That’s the opportunity we have today.
This Indicator Is Signaling a Downturn for Growth Stocks
As I mentioned, the best time to buy value stocks is right as the economy is slowing down.
And I know that time is now because I watch economic data religiously and can put it in context of economic history.
Here’s where we are now…
The highest inflation in 42 years triggered the Fed to hike at the fastest rate in four decades. This is what caused the great tech crash of 2022.
Economists had been predicting a recession at the start of 2023, but the economy has boomed.
But there’s one group that hasn’t been fooled. The bond market, AKA the “smart money” on Wall Street.

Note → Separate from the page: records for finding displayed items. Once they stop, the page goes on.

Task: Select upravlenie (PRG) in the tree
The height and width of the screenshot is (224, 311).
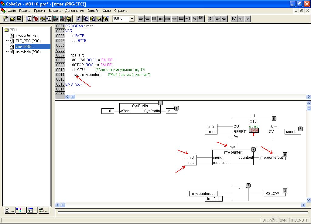Action: (x=28, y=52)
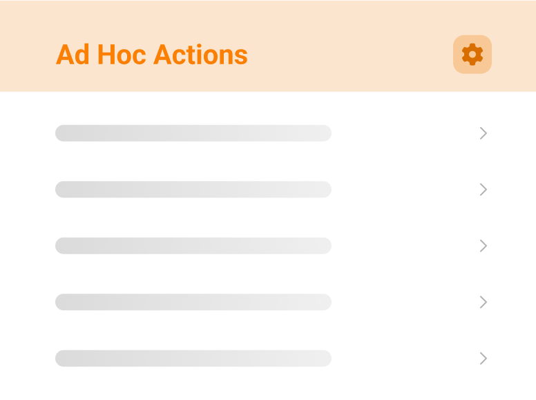This screenshot has width=536, height=400.
Task: Open the fourth row's right chevron
Action: [x=484, y=302]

Since October 2022, the bond market has been predicting with 100% confidence that a recession would start between June 30, 2023, and July 31, 2024. That’s exactly what our economic model has been saying for over a year.
The most accurate recession-prediction engine in history is saying we are correct and the downturn is coming, just later than expected.
The bond market was smart enough to recognize that record government stimulus checks would take a long time to be spent down.
Before consumers had to start pulling back on spending, that was the key to understanding the likely timing of this recession. And thus, the potential beginning of the next great decade-long value rally.
70% of U.S. GDP is driven by consumer spending. If you can pinpoint when that peaks, you have a good chance of understanding when the next recession begins. And, thus, when the next great value mega-rally begins.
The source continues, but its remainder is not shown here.